* Begin The records *

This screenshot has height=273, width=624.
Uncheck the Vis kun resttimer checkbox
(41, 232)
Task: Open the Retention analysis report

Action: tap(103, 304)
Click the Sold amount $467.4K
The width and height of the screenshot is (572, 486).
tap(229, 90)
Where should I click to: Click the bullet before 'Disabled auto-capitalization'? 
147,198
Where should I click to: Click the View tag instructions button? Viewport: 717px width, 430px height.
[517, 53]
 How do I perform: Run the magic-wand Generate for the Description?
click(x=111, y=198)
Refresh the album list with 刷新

* End The records *
* Begin The records *

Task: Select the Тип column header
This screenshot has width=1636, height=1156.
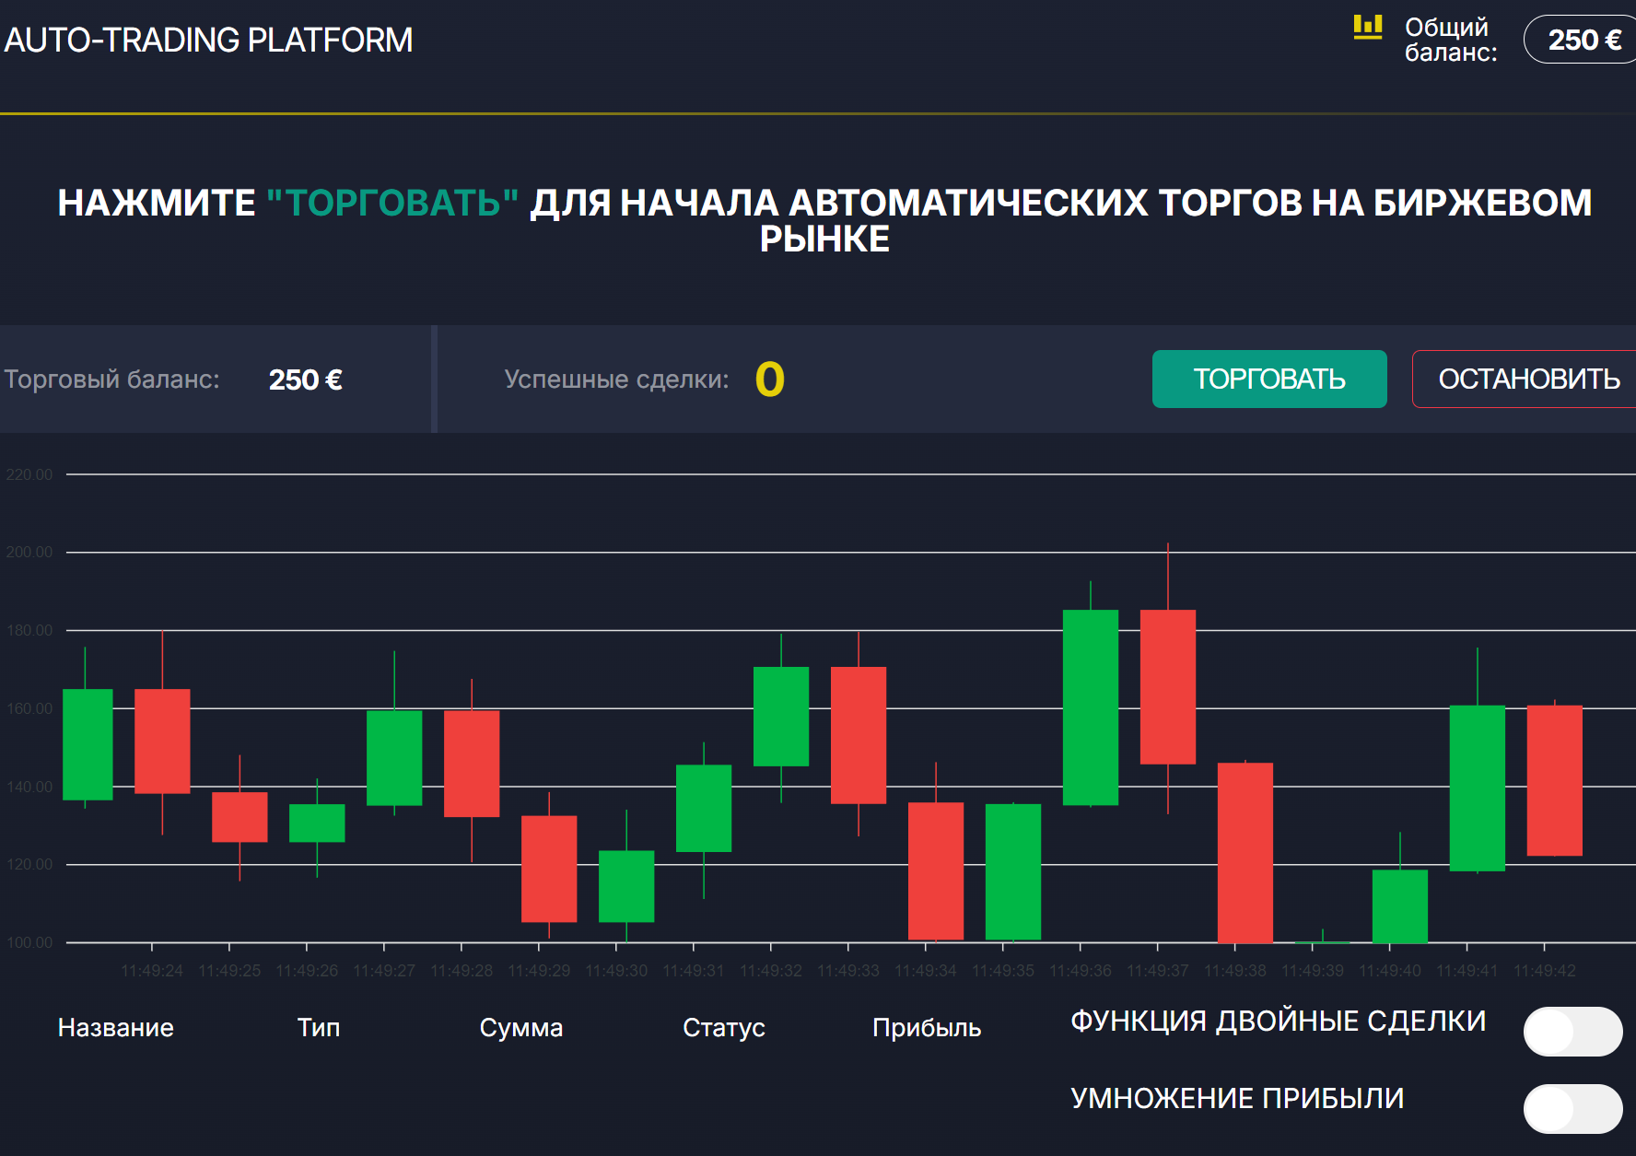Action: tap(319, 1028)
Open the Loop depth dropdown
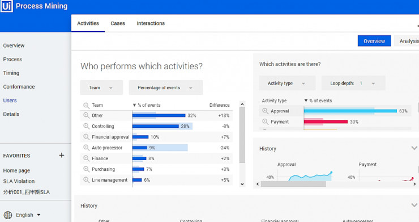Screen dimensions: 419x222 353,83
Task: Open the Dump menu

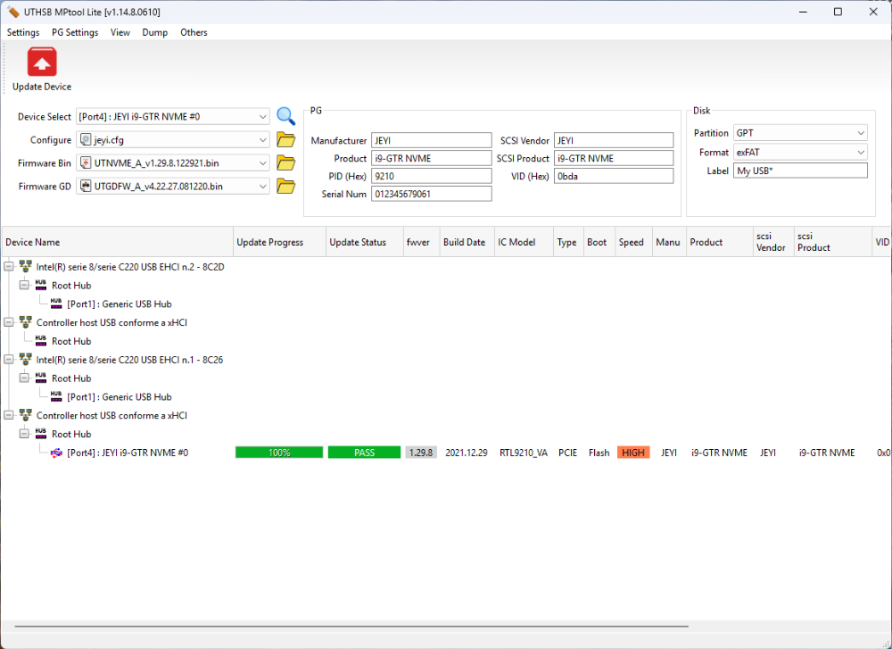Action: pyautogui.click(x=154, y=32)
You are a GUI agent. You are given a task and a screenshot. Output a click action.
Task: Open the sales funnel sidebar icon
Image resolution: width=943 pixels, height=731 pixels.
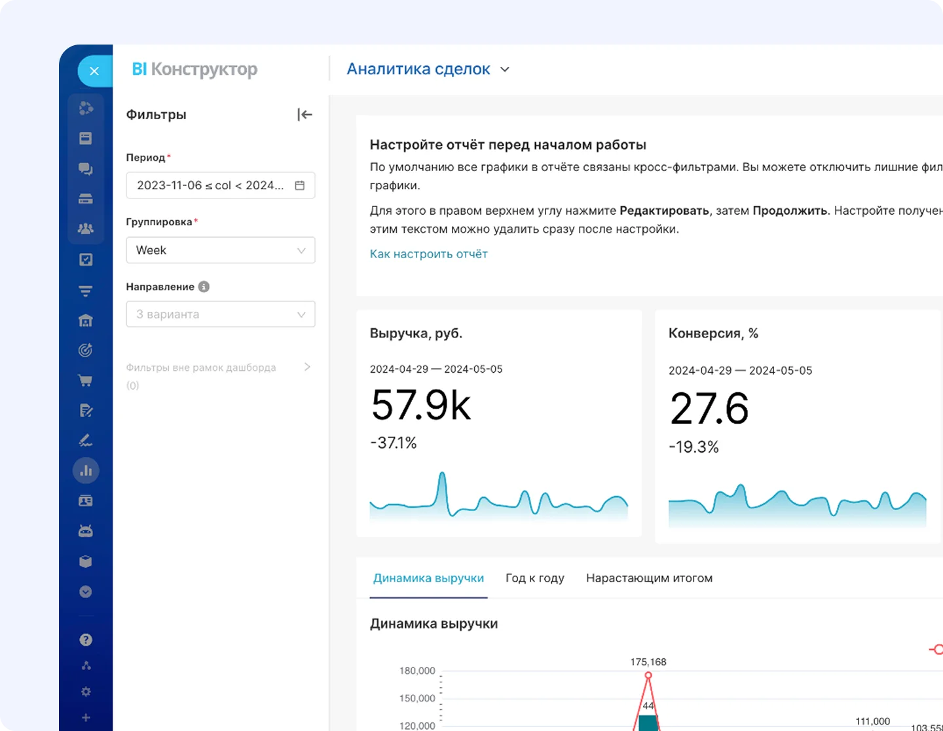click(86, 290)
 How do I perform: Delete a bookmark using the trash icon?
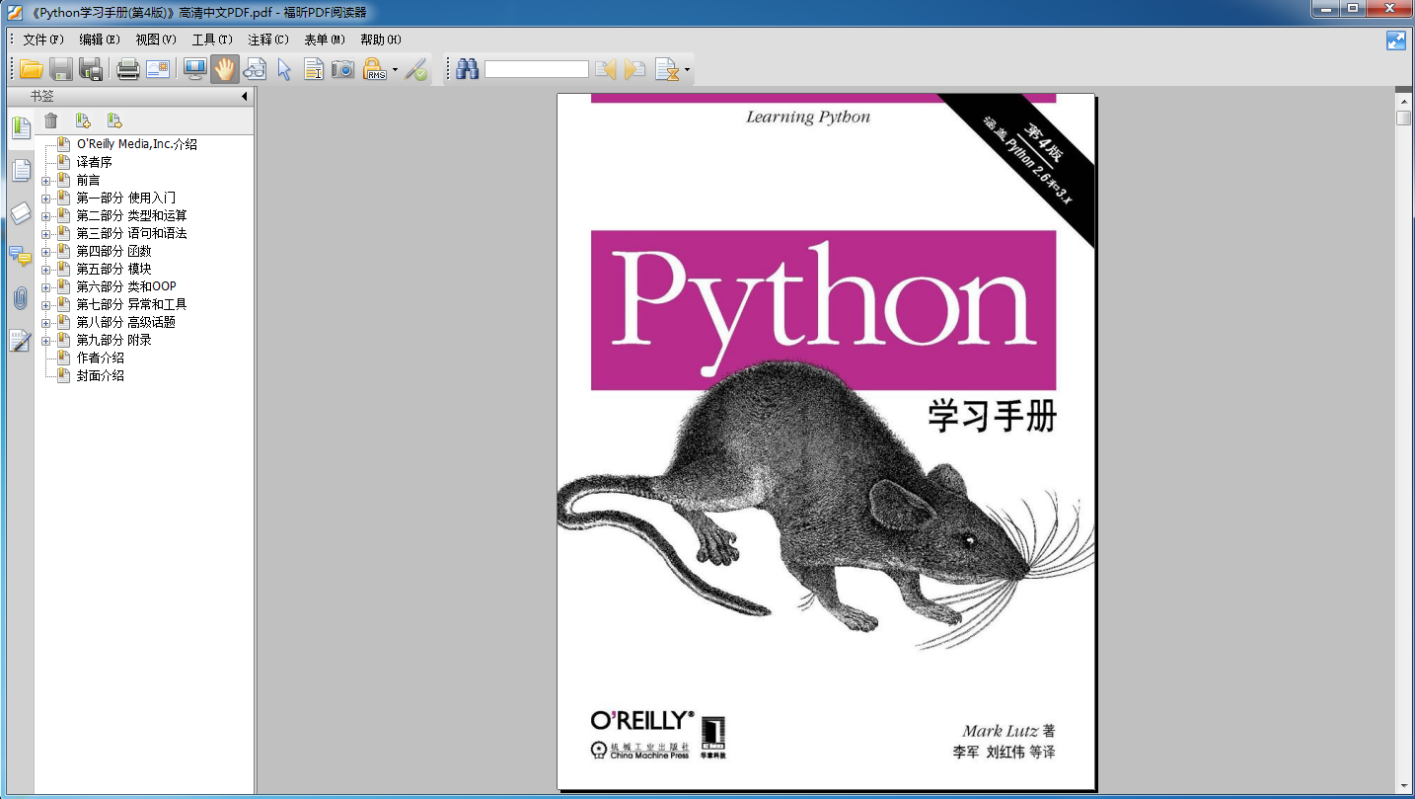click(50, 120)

* End The records *

Directive: Please write out again the rows starting at the line containing "How do I perform: Run" and ending at the line containing "Refresh the album list with 刷新", requests included. Add -83 to every coordinate in the answers.

Response below:
 How do I perform: Run the magic-wand Generate for the Description?
click(x=28, y=115)
Refresh the album list with 刷新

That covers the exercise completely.